WHAT YOU SHOULD DO: Exclude every picture and return the remaining entries below verbatim.

DATA TO USE:
---
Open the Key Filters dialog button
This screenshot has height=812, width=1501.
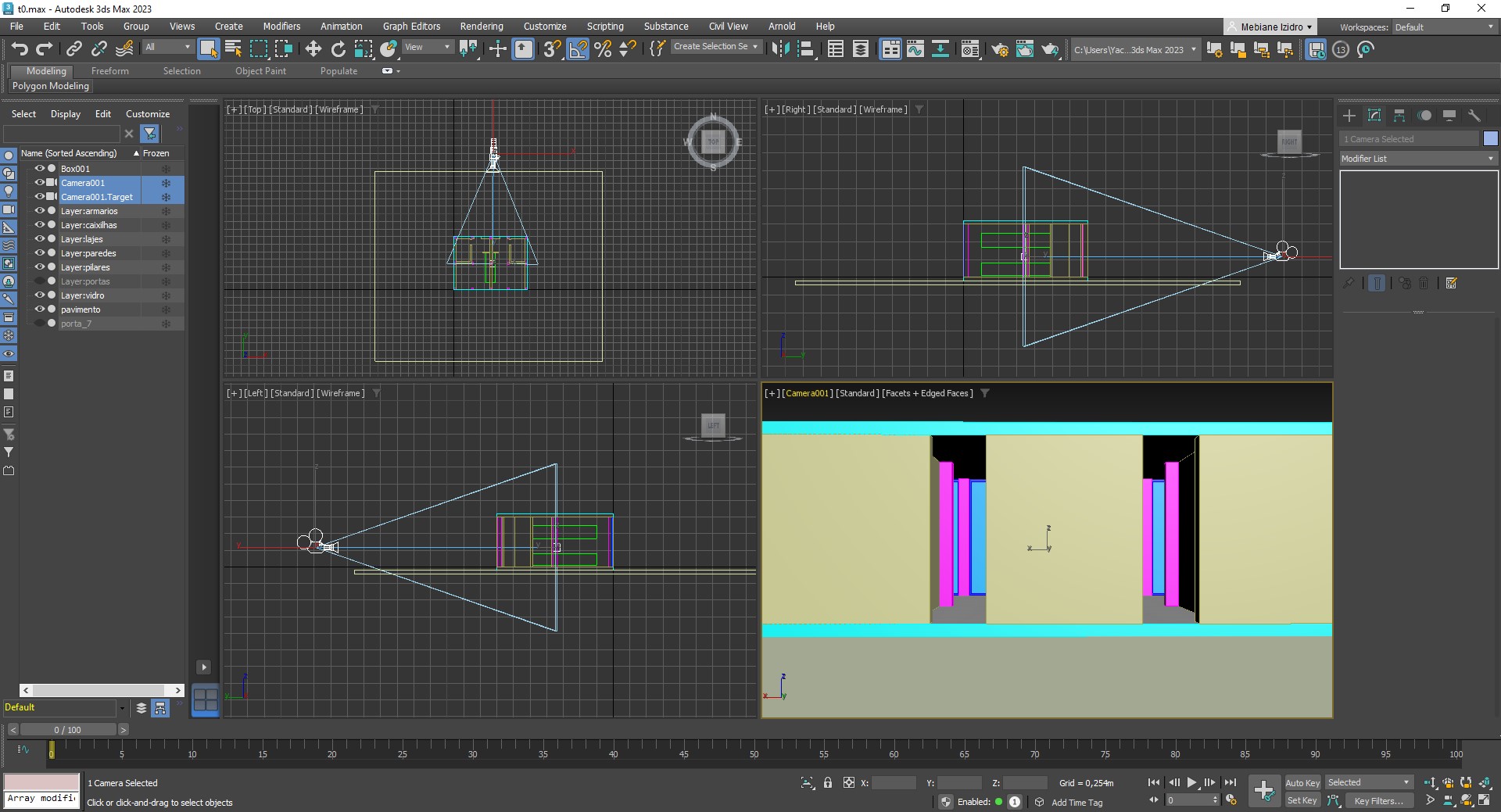pos(1378,800)
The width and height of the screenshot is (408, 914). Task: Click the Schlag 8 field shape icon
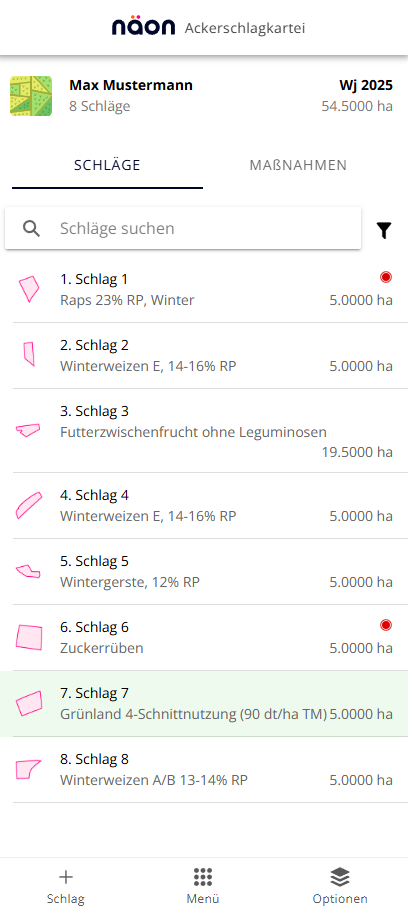tap(28, 769)
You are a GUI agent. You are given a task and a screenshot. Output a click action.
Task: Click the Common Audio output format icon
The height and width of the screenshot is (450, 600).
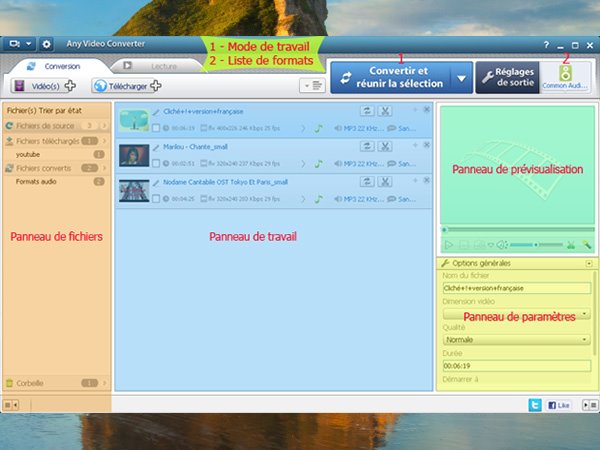point(566,76)
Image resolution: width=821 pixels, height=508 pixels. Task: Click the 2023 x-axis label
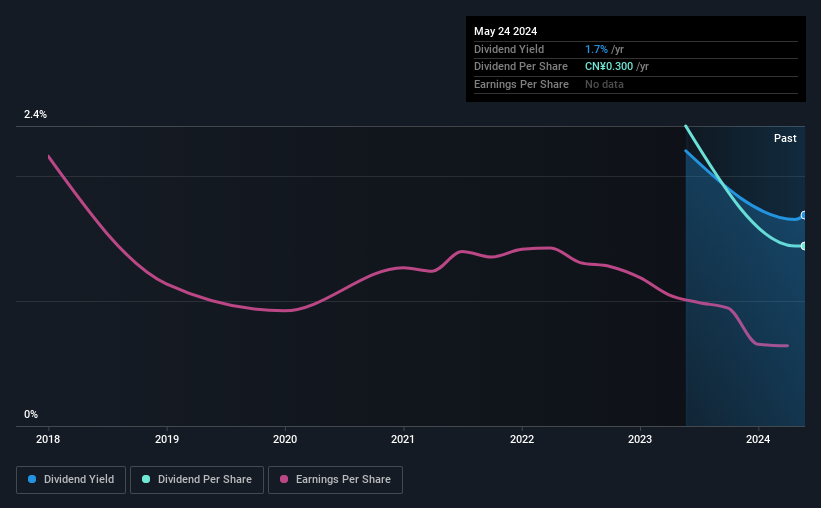[640, 439]

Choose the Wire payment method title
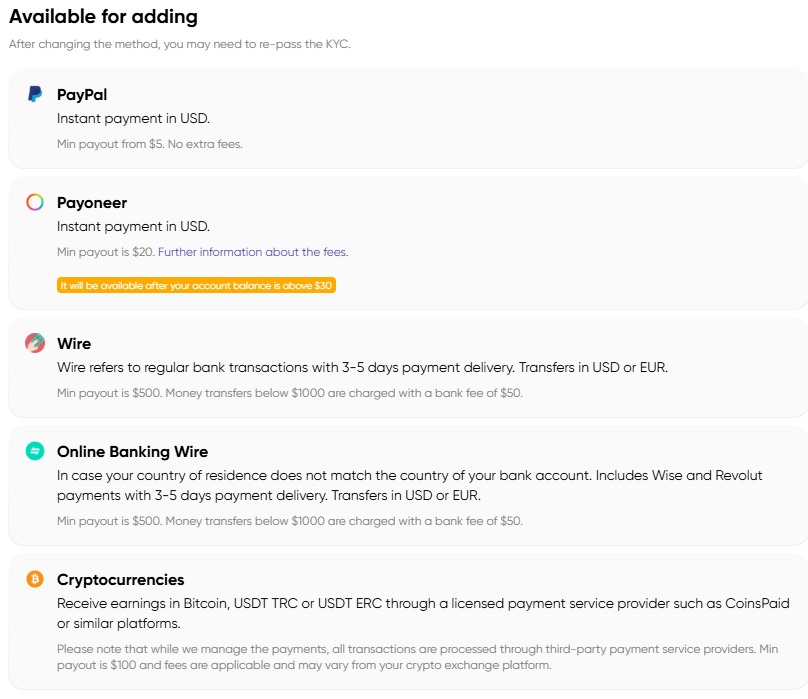click(74, 343)
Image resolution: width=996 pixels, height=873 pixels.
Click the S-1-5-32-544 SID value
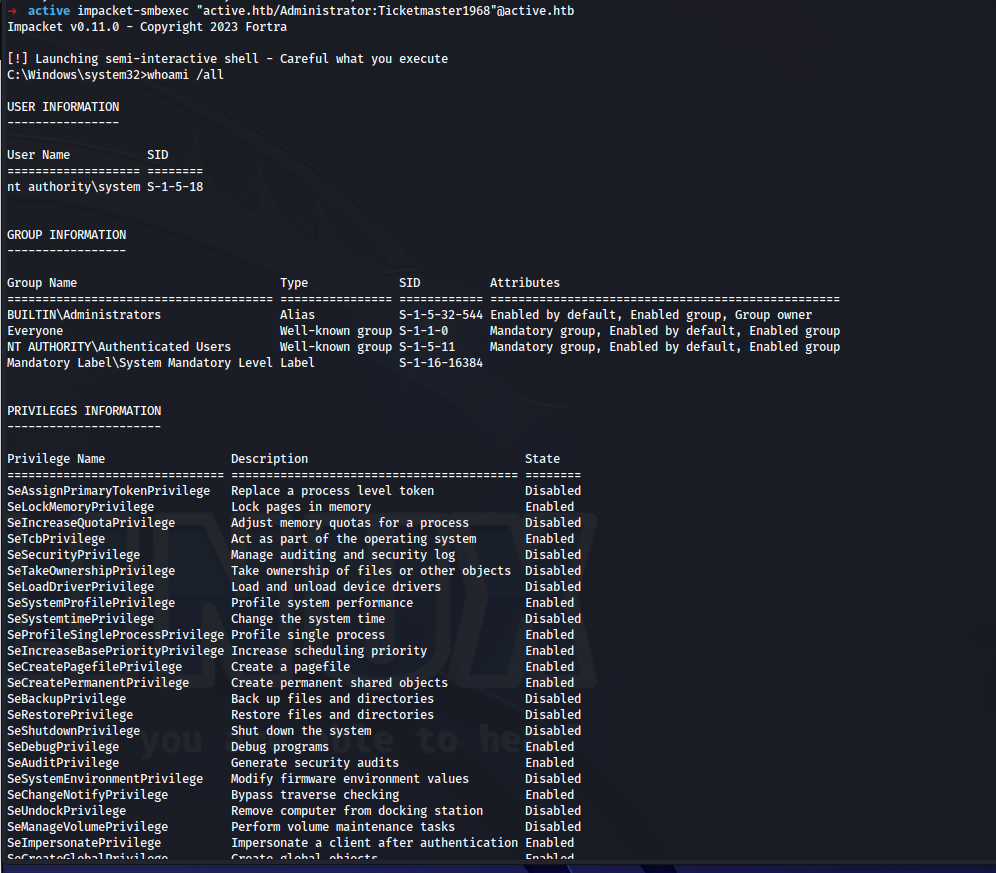point(440,315)
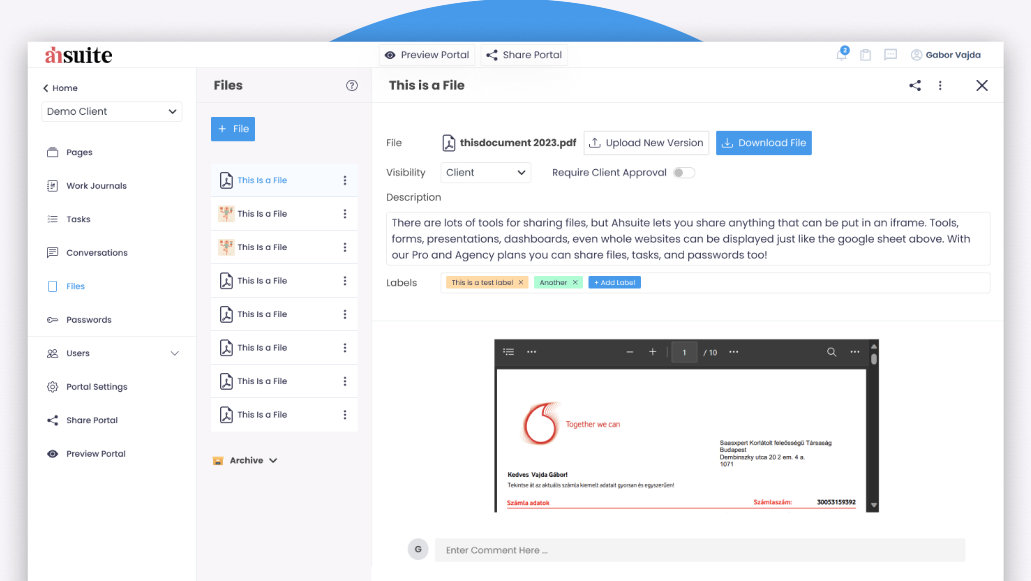Remove the 'This is a test label' tag
This screenshot has width=1031, height=581.
coord(521,283)
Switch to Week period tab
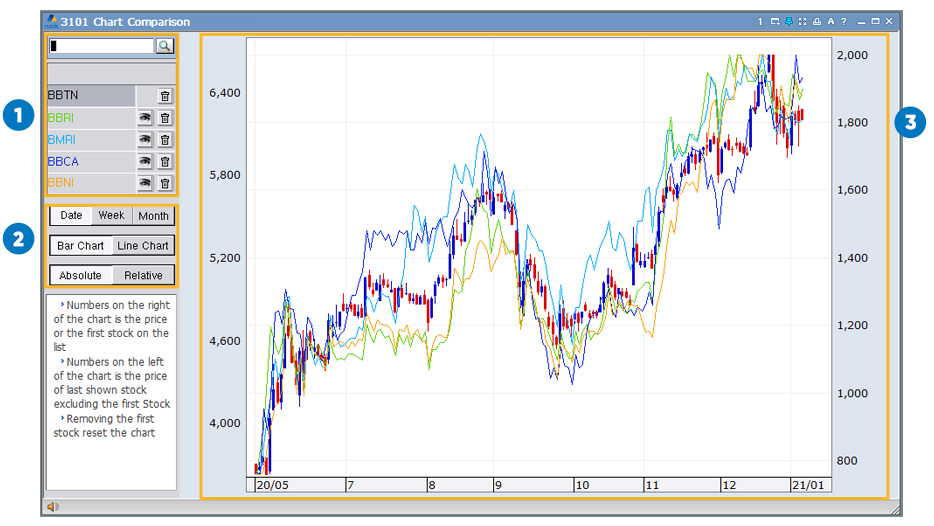Viewport: 934px width, 526px height. 111,216
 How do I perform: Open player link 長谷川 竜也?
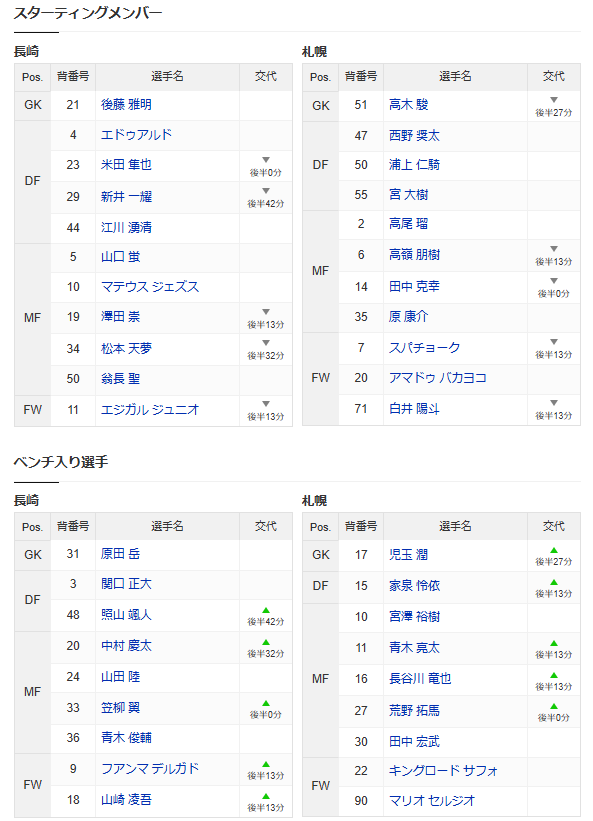(x=420, y=679)
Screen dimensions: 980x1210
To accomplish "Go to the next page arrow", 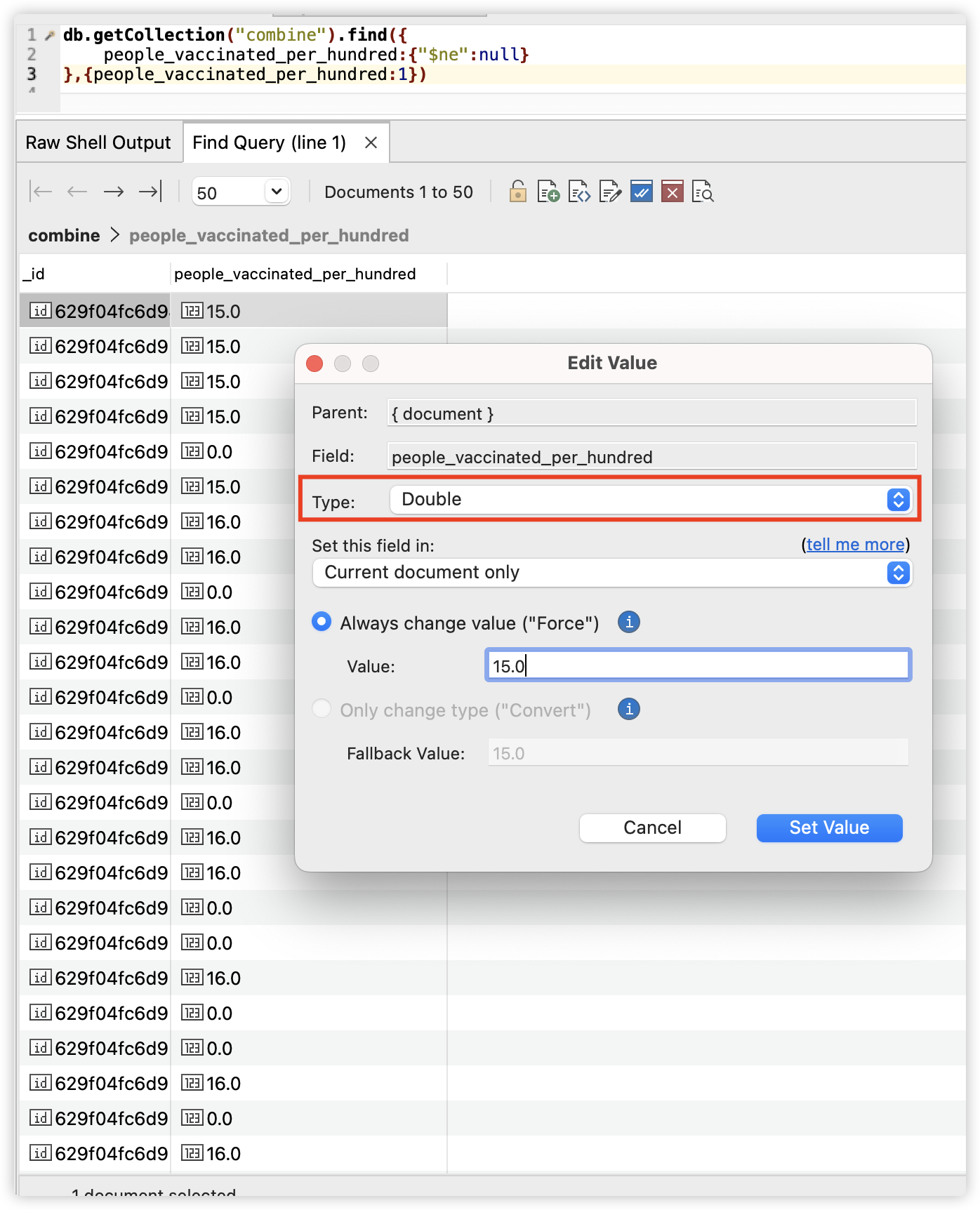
---
ANSWER BOX:
Open the Key Filters dialog button
This screenshot has height=812, width=1501.
pos(1378,800)
The width and height of the screenshot is (408, 914). Task: Click the Schlag 8 field shape icon
tap(28, 769)
You are a GUI agent. You are given a task and a screenshot. Output a click action.
Task: Click the Common Audio output format icon
The height and width of the screenshot is (450, 600).
point(566,76)
Image resolution: width=821 pixels, height=508 pixels. Task: Click the 2023 x-axis label
[640, 439]

Choose the Wire payment method title
click(74, 343)
Image resolution: width=996 pixels, height=873 pixels.
Click the S-1-5-32-544 SID value
point(440,315)
Remove the 'This is a test label' tag
This screenshot has width=1031, height=581.
coord(521,283)
Switch to Week period tab
Viewport: 934px width, 526px height. 111,216
 How do I perform: Open player link 長谷川 竜也?
(x=420, y=679)
Screen dimensions: 980x1210
To accomplish "Go to the next page arrow", 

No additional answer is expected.